According to the Hebrew Bible, Abraham's well was seized by Abimelech's men (Genesis 21:25), and Isaac’s servants also dug a well at Beersheba (Genesis 26:25).

The well is near the Old City of Beersheba and a wadi, Nahal Be'er Sheva, on the road to Neve Noy. It was described by Edward Robinson in 1838. In 1897, a local sheikh built a house above the well.

==Travellers' descriptions==
Edward Robinson's description of the site:

These wells are some distance apart; they are circular, and stoned up with solid masonry. The larger one is twelve and a half feet in diameter and forty-four and a half feet deep to the surface of the water, sixteen feet of which, at the bottom, is excavated in the solid rock. The other well lies fifty-five rods W.S.W., and is five feet in diameter and forty-two feet deep. The water in both is pure and sweet, and in great abundance; the finest, indeed, we had found since leaving Sinai... Here then is the place where the patriarchs Abraham, Isaac, and Jacob often dwelt!
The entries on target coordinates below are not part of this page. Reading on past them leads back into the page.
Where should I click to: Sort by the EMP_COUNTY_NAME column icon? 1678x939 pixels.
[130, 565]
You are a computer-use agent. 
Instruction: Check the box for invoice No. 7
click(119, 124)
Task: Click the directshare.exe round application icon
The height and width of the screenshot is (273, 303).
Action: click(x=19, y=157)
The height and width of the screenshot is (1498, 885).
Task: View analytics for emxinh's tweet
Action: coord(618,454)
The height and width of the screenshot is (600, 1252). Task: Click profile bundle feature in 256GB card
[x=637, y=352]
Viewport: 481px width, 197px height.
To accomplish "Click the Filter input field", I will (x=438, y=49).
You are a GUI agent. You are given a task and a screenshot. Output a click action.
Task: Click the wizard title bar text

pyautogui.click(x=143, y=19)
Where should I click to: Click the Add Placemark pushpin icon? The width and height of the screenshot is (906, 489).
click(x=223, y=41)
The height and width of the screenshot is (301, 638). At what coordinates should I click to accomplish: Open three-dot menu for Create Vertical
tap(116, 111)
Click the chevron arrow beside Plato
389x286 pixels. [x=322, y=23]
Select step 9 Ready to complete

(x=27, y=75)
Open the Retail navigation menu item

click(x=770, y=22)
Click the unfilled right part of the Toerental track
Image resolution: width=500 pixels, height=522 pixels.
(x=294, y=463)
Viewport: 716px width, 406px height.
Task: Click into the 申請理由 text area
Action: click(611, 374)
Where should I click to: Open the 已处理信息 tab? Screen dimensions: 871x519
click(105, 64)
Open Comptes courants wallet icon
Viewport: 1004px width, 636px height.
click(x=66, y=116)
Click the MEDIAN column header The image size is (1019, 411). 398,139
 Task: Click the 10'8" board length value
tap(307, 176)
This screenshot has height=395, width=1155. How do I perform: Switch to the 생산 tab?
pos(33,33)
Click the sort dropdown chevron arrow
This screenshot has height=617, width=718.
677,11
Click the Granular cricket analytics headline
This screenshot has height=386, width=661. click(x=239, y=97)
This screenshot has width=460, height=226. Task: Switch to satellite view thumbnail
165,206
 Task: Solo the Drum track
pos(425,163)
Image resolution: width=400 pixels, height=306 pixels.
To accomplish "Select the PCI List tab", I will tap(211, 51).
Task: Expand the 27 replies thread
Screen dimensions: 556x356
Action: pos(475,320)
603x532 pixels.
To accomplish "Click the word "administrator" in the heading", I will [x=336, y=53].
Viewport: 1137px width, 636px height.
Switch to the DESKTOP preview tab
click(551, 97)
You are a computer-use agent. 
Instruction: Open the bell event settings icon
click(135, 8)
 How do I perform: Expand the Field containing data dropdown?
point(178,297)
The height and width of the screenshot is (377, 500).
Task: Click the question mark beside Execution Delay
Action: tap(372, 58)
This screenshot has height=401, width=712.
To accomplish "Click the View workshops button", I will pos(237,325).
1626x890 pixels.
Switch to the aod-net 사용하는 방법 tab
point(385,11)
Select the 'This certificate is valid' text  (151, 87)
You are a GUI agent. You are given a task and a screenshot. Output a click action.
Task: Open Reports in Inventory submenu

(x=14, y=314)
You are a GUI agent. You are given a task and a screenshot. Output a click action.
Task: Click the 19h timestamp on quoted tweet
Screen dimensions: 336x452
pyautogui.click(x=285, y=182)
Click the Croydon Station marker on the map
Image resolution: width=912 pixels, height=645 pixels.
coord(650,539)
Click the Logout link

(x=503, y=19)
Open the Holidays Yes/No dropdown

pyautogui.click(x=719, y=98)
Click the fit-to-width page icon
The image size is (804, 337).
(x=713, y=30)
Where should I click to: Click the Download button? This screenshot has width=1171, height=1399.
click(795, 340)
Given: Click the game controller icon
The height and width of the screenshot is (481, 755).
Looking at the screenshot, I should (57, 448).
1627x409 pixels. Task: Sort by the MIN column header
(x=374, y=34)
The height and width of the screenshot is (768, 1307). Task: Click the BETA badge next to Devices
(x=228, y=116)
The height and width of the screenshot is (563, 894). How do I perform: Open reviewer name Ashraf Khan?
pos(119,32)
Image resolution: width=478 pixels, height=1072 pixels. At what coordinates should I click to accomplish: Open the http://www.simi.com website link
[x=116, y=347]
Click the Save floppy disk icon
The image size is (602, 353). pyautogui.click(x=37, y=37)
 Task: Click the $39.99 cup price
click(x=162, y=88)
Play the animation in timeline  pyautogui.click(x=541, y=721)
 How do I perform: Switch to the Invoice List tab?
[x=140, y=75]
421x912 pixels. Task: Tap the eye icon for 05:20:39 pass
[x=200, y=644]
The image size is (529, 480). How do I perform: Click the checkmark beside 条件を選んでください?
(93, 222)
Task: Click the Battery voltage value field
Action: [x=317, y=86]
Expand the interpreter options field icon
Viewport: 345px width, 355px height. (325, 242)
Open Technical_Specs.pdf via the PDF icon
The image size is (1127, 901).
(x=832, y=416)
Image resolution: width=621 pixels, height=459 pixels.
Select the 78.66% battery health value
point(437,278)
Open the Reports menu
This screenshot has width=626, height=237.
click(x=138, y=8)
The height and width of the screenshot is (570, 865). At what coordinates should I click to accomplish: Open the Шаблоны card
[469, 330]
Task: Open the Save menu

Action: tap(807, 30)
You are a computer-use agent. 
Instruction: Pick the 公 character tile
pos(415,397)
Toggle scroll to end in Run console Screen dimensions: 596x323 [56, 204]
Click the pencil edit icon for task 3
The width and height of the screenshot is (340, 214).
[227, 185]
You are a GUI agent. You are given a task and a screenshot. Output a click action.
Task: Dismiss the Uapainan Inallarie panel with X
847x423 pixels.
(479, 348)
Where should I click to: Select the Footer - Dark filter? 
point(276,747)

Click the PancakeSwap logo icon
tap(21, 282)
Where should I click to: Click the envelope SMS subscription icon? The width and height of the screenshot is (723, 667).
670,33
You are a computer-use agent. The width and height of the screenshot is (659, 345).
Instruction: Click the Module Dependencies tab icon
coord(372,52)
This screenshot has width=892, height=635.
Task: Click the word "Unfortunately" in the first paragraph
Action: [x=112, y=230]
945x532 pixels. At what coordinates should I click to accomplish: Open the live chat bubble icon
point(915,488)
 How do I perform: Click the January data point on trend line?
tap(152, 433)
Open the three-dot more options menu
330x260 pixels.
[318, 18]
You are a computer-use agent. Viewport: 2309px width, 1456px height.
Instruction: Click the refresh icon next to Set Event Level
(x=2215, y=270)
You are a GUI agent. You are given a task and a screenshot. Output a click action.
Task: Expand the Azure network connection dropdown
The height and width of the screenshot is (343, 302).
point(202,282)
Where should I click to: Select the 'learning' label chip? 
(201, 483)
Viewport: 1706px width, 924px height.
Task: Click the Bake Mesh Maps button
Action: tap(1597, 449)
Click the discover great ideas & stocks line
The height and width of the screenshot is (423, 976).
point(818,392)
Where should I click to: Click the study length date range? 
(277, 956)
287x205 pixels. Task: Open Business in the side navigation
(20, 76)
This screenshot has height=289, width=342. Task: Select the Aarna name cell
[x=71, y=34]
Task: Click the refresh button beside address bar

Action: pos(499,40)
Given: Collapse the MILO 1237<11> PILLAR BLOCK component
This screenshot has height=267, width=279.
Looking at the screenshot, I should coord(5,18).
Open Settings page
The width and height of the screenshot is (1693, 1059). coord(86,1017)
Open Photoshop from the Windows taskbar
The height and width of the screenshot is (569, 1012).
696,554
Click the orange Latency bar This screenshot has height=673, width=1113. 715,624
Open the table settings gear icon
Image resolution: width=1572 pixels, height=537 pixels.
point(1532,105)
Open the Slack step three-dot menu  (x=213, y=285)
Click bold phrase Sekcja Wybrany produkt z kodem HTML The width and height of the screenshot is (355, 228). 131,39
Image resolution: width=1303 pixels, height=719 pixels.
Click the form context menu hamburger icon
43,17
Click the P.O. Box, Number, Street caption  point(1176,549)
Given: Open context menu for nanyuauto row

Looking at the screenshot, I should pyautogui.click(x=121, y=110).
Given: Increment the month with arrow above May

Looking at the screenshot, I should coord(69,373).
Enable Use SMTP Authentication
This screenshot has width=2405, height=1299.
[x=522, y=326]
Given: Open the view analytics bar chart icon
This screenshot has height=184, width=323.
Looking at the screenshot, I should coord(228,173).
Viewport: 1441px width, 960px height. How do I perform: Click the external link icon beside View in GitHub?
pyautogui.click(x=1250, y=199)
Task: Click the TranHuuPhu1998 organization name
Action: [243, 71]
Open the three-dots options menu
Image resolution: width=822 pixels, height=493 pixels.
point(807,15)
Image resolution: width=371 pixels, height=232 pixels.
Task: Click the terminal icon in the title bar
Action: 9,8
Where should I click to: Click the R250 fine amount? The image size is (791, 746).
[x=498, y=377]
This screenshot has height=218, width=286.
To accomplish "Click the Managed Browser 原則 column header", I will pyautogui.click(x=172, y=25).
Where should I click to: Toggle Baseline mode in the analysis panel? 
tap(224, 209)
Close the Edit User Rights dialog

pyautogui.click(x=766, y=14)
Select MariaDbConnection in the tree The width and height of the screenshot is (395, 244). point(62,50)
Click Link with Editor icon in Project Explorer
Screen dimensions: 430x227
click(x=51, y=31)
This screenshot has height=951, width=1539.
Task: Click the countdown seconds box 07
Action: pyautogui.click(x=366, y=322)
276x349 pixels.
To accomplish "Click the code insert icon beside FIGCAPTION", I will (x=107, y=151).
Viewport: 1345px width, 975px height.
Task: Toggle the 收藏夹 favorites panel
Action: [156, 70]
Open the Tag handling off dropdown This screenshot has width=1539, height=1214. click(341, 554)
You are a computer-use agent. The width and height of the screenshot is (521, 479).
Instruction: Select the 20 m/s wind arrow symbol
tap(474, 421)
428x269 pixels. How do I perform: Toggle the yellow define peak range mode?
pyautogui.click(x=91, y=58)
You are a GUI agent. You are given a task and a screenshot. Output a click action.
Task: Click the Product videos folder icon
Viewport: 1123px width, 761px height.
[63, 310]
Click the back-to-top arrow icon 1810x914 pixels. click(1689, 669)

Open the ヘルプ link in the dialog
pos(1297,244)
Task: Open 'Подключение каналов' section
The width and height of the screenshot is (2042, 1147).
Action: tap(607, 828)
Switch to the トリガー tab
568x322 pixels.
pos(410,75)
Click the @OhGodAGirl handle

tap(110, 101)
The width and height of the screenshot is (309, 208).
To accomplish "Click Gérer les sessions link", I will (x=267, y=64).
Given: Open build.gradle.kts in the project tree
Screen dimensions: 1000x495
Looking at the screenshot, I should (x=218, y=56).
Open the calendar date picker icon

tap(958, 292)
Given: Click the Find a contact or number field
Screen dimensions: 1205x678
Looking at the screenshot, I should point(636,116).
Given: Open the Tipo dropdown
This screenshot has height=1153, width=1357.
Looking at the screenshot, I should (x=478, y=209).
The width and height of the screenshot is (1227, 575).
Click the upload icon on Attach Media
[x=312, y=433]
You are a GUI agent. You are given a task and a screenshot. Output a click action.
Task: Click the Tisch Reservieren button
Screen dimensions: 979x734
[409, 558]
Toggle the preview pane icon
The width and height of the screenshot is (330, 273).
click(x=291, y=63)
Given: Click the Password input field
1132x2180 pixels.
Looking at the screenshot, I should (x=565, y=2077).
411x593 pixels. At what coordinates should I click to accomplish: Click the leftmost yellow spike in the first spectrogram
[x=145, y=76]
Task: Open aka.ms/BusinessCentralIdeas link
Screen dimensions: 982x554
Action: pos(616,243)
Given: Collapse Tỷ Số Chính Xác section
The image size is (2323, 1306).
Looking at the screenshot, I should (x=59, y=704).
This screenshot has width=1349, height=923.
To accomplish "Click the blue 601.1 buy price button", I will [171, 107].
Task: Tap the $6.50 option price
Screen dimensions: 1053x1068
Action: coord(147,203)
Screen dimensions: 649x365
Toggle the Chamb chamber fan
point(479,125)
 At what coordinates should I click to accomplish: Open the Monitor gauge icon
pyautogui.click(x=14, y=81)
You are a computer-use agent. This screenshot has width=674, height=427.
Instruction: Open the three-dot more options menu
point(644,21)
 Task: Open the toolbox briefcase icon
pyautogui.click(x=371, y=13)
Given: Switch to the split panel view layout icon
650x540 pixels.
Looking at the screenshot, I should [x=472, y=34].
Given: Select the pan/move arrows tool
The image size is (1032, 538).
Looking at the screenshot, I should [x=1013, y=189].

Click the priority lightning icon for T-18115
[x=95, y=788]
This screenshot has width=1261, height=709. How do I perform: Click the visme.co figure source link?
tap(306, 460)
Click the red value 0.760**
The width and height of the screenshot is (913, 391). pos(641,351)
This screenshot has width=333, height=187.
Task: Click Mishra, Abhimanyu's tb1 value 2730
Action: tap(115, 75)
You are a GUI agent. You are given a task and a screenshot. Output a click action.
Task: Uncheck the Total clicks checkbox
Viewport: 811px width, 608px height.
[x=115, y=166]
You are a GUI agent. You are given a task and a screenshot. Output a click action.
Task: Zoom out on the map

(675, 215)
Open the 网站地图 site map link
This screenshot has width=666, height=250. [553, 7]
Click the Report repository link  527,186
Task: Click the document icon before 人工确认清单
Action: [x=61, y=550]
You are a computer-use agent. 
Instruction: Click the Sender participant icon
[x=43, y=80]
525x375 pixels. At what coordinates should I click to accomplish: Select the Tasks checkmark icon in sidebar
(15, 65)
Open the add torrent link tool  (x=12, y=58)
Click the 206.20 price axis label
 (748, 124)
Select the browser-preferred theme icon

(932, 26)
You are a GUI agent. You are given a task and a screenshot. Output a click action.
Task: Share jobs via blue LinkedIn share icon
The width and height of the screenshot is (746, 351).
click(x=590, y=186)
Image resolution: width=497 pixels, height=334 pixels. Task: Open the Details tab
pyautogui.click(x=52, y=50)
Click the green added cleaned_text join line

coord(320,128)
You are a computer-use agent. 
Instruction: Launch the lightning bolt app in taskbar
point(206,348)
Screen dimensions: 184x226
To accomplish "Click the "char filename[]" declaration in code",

Here Abraham dug perhaps this very well; and journeyed from hence with Isaac to Mount Moriah, to offer him up there in sacrifice.

It was also described by Claude Reignier Conder in the late 19th century:

...the principal well, which is twelve feet three inches in diameter, and over forty-five feet deep, lined with rings of masonry to a depth of twenty-eight feet. A second well, five feet in diameter, exists about 300 yards to the west, and on the east is a third, which is dry, twenty-three feet deep, and nine feet two inches in diameter. The sides of all the wells are furrowed by the ropes of the water-drawers; but we made one discovery which was rather disappointing, namely, that the masonry is not very ancient. Fifteen courses down, on the south side of the large well, there is a stone with an inscription in Arabic, on a tablet dated, as well as I could make out, 505 A.H., or in the twelfth century. This stone must be at least as old as those at the mouth, which are furrowed with more than a hundred channels by the ropes of seven centuries of water-drawers.